Set-up: Suppose there exist two real valued functions $V_{A}(K_{A})$ and $V_{B}(K_{B})$ with $K_{A},K_{B} \in \mathbb{R}_{\geq 0}$. The optimal $K_{A}, K_{B}$, solve the necessary first-order conditions : $$FOC \ 1A:\hspace{1cm} \frac{\partial V_{A}(K_{A})}{\partial K_{A}} =\int_{K_{A}}^{\infty} (\epsilon-2K_{A})f_{A}(\epsilon)d\epsilon-m=0$$ $$FOC \ 1B:\hspace{1cm} \frac{\partial V_{B}(K_{B})}{\partial K_{B}}=\int_{K_{B}}^{\infty} (\epsilon-2K_{B})f_{B}(\epsilon)d\epsilon-m=0$$ where $f_{A}(\epsilon)$ and $f_{B}(\epsilon)$ are continuous probability density functions over $\mathbb{R}_{\geq 0}$ and $F_{A}(K) \leq F_{B}(K)$ for all $K$ (i.e. $F_{A}$ first order stochastically dominates $F_{B}$). Finally, constant $m \in \mathbb{R}_{\geq 0}$.
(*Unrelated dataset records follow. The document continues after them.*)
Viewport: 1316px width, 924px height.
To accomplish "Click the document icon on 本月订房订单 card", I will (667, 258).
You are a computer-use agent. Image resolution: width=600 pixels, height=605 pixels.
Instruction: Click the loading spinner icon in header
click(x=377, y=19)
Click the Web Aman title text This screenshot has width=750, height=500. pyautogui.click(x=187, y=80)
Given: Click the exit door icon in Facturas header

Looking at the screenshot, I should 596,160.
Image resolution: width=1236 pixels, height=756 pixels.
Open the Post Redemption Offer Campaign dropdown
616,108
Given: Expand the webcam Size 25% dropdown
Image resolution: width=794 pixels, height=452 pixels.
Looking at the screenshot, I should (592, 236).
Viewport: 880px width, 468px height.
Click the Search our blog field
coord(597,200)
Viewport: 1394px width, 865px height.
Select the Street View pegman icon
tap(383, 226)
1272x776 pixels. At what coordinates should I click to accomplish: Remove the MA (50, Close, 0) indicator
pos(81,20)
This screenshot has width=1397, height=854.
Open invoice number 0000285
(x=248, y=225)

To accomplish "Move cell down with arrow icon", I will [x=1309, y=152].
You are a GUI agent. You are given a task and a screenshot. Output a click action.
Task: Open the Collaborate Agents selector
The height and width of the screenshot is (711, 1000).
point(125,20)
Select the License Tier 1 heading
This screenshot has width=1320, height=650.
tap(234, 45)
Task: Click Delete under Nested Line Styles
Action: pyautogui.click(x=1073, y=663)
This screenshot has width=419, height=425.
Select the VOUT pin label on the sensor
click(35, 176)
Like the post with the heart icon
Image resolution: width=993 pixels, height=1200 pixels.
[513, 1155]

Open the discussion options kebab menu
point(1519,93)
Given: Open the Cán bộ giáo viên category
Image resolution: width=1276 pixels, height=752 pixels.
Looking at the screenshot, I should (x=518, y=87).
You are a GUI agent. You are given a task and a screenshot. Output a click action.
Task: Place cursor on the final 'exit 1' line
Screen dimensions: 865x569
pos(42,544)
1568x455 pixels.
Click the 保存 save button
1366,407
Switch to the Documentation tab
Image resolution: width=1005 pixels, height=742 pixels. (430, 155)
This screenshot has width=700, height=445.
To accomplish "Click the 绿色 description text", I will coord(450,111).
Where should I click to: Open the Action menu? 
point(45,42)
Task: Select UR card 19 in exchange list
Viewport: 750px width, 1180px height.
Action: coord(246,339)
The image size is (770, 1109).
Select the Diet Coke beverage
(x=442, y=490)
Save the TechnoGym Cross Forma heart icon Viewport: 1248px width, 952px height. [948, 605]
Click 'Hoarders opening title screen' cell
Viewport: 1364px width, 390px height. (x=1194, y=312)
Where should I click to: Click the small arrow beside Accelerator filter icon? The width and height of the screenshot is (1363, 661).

Question: Can one tell - without explicitely solving for $K_{A}^{*},K_{B}^{*}$ - whether $K_{A}^{*}$ is always larger/smaller than $K_{B}^{*}$? Stated otherwise, is there a way to sign $K^{*}_{A}-K^{*}_{B}$?
Integrating by parts gives $$ -\int_K^{\infty} (\varepsilon-2K)d(1-F(\varepsilon)) - m = -[(\varepsilon-2K)(1-F(\varepsilon)]_{K}^\infty + \int_K^\infty 1-F(\varepsilon) d \varepsilon-m $$ which equals $$ K(1-F(K)) + \int_K^\infty 1-F(\varepsilon) d \varepsilon - m = 0. $$ Evaluate the FONC for the smaller of the two: $$ K_A(1-F_A(K_A)) + \int_{K_A}^\infty 1-F_A(\varepsilon) d \varepsilon - m = 0. $$ But $F_B\ge F_A$ for all $\varepsilon$, so $1-F_B \le 1-F_A$ for all $\varepsilon$, so that the FONC for B evaluated at the solution for A is: $$ K_A(1-F_B(K_A)) + \int_{K_A}^\infty 1-F_B(\varepsilon)d\varepsilon-m \le 0 $$ If the problem is well posed, the FONC is decreasing in the control and you have only one solution. So if the FONC for $F_B$ is negative at the solution for $F_A$, that means you have gone "too far", and need to reduce your control to get the FONC back to zero (sketch a picture to see what I mean if that's not obvious). That means $K_B^* \le K_A^*$.